With the line containing "For every named" as the start and the line containing "Về trang chủ (206, 181)" as the end, transcribe that span of the entries below exactly, including both.

---------- Excerpted data

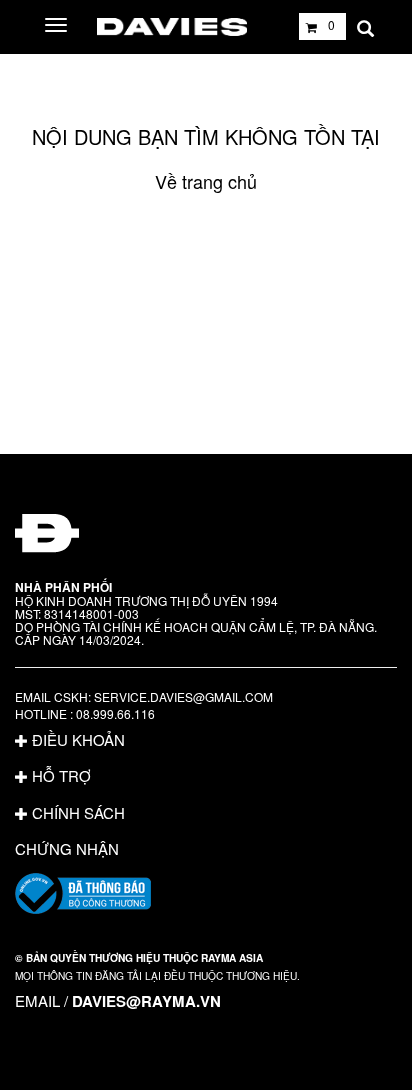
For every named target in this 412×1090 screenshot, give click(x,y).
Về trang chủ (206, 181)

--------------------
---------- Excerpted data

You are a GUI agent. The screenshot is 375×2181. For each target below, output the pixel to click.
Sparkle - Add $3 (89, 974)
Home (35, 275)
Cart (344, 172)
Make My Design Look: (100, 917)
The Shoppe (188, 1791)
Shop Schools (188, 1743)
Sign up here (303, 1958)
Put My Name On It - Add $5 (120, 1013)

--------------------

Expected answer »
For every named target in this 412×1090 screenshot, give click(x,y).
Về trang chủ (206, 181)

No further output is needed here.